I love the way Pádraig Ó Tuama can unfold a whole landscape inside his speaking of a tiny poem, so that you're sure it must have been ten times longer. Case in point:

Margaret Noodin -- "Gimaazinibii’amoon / A Message to You" (Anishinaabemowin and English versions)

I know there are different worlds
because our ancestors sent them messages
because lost lovers now live in them
because you just said that right now.
Are you the carved shoreline
and I the sweet water sea
or am I the shifting wind
you cannot perceive?


Definitely listen to the bonus episode that follows this poem, where Noodin unpacks what she was doing and she and Pádraig have a really lovely conversation about Irish and Anishinaabemowin.


Martin Espada -- "After the Goose that Rose Like the God of Geese"

I'll give you the whole of this one, too, but cut-tagged for grief and mention of morgue activities:


After the phone call about my father far away,
after the next-day flight canceled by the blizzard,
after the last words left unsaid between us,
after the harvest of the organs at the morgue,
after the mortuary and cremation of the body,
after the box of ashes shipped to my door by mail,
after the memorial service for him in Brooklyn,
I said: I want to feed the birds, I want to feed bread to the birds.

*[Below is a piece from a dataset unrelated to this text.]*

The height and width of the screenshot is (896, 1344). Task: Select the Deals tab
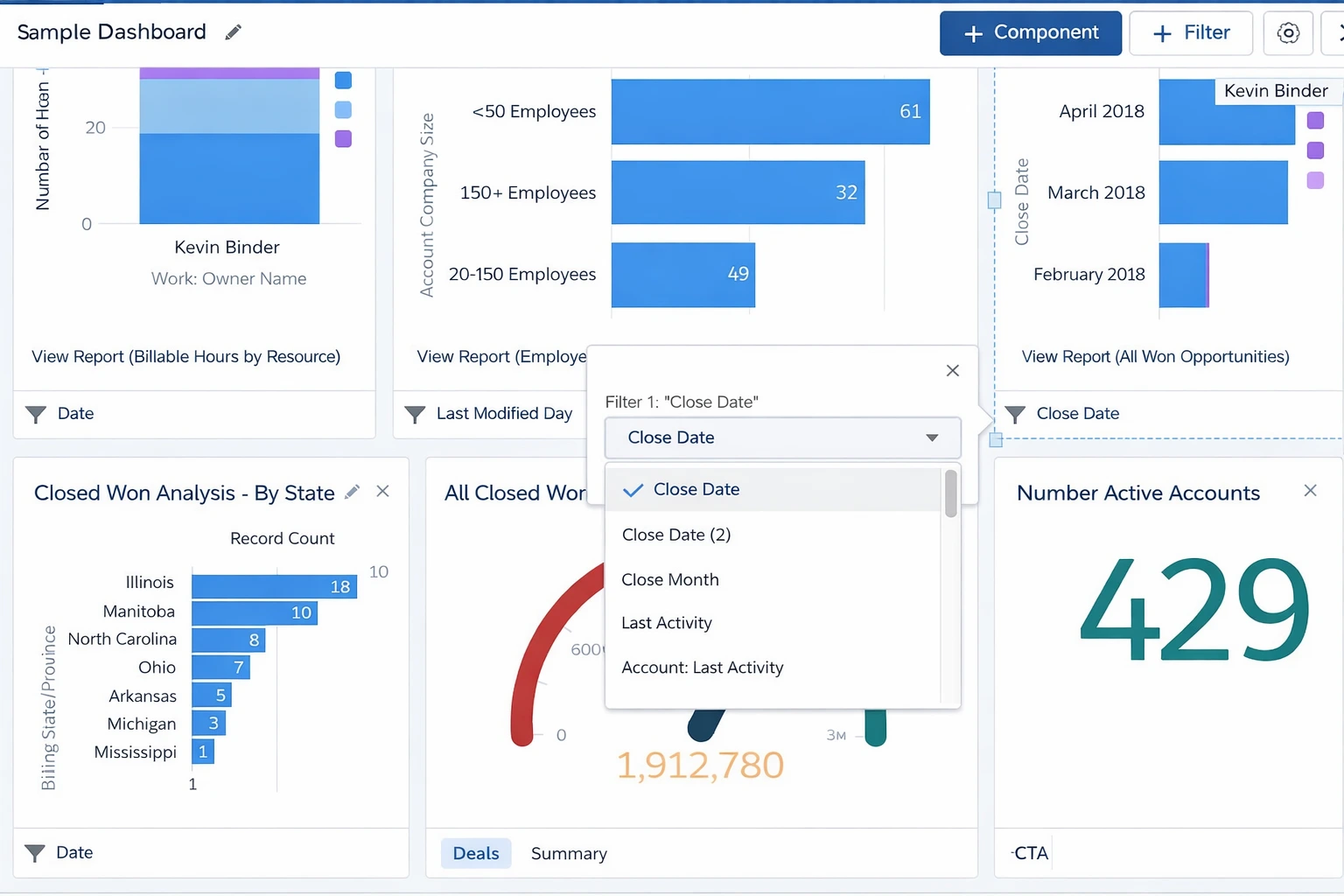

I want to feed bread to the birds at the park.
After the walk around the pond and the war memorial,
after the signs at every step that read: Do Not Feed The Geese,
after the goose that rose from the water like the god of geese,
after the goose that shrieked like a demon from the hell of geese,
after the goose that scattered the creatures smaller than geese,
after the hard beak, the wild mouth taking bread from my hand,
there was quiet in my head, no cacophony of the dead
lost in the catacombs, no mosquito hum of condolences,
only the next offering of bread raised up in my open hand,
the bread warm on the table of my truce with the world.


Esteban Rodriguez -- "22 La Bota"

A beautiful poem about a father's strength and vulnerability:


And there were nights when he would sleepwalk,
and out in the yard with nothing but underwear
on, he’d smack together the bottoms of his boots,
as if there were spirits he had to ward off,
as if his past had taken on some once human form,
and to remind him that no one is ever free
of sin, made it its duty to stalk him at home.

Full text here.


Reginald Dwayne Betts --"Essay on Re-Entry"

The first sentence here stopped me in my tracks with wonder:


At two a.m., without enough spirits

spilling into my liver to know
to keep my mouth shut, my youngest
learned of years I spent inside a box: a spell,
a kind of incantation I was under; not whisky,
but History: I robbed a man.

Full text here.


Li-Young Lee -- "From Blossoms"

From blossoms comes
this brown paper bag of peaches
we bought from the boy
at the bend in the road where we turned toward
signs painted Peaches.

(Read it out loud and listen to all those turns in the line. Full text here.)


And the one I began the walk with,

Eavan Boland -- "Eviction"

A woman leaves a courtroom in tears.
A nation is rising to the light.
History notes the second, not the first.

Full text and author reading in the New Yorker here.

Date: 2022-07-03 09:28 am (UTC)
cmcmck: (Default)
From: [personal profile] cmcmck
Wonderful!

Date: 2022-07-03 12:31 pm (UTC)
sabotabby: (books!)
From: [personal profile] sabotabby
Thank you for sharing these. You're my one of my two exposures to interesting poetry.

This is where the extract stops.